▶ [Objective]: Reproduce everything in the items from the line containing "Where should I" down to the line containing "Action: pyautogui.click(x=45, y=202)", both lines included, and leave out the pictures.

▶ [Data for processing]:
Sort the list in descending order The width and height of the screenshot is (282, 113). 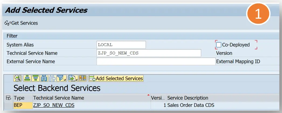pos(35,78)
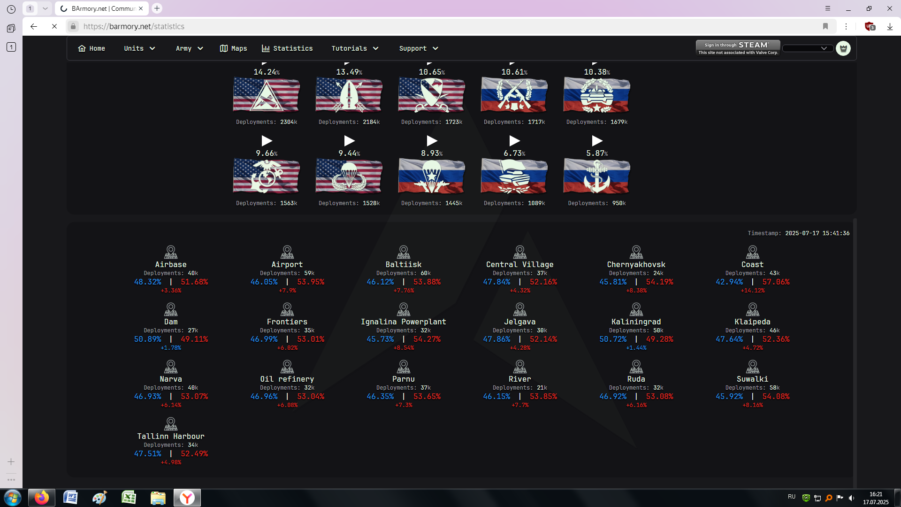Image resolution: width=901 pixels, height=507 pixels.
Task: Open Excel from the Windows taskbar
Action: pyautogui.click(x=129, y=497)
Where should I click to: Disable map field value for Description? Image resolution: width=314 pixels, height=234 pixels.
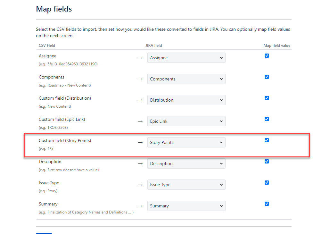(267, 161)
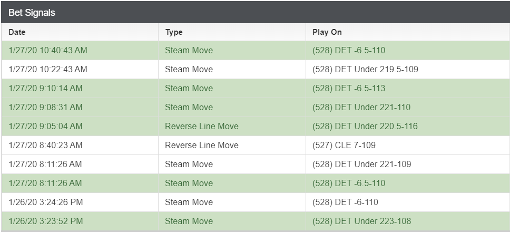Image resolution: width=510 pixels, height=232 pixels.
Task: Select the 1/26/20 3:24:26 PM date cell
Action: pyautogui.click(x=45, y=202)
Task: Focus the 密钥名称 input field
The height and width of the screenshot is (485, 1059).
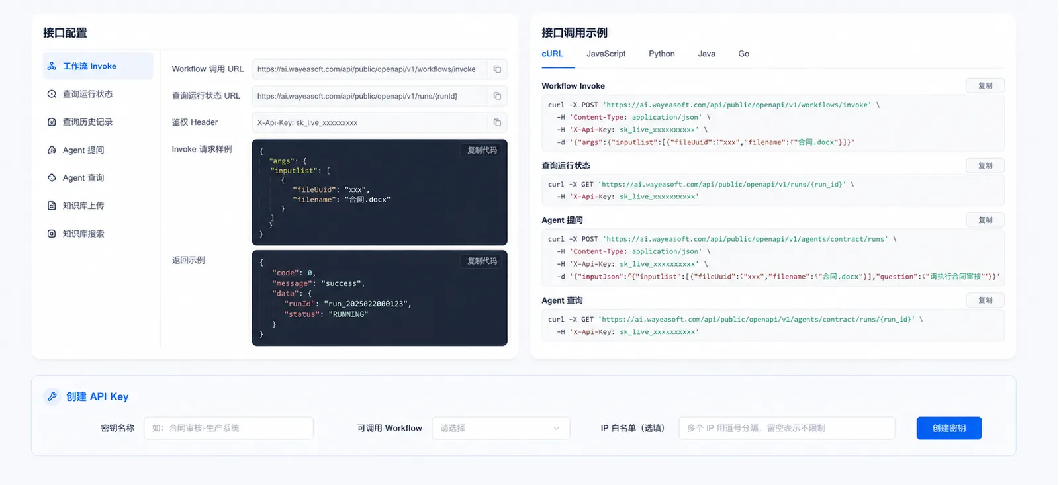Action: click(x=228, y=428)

▶ [Written response]:
Where should I click to: Disable map field value for Description? Image resolution: width=314 pixels, height=234 pixels.
(267, 161)
Image resolution: width=510 pixels, height=232 pixels.
Task: Select the 1/26/20 3:24:26 PM date cell
Action: pyautogui.click(x=45, y=202)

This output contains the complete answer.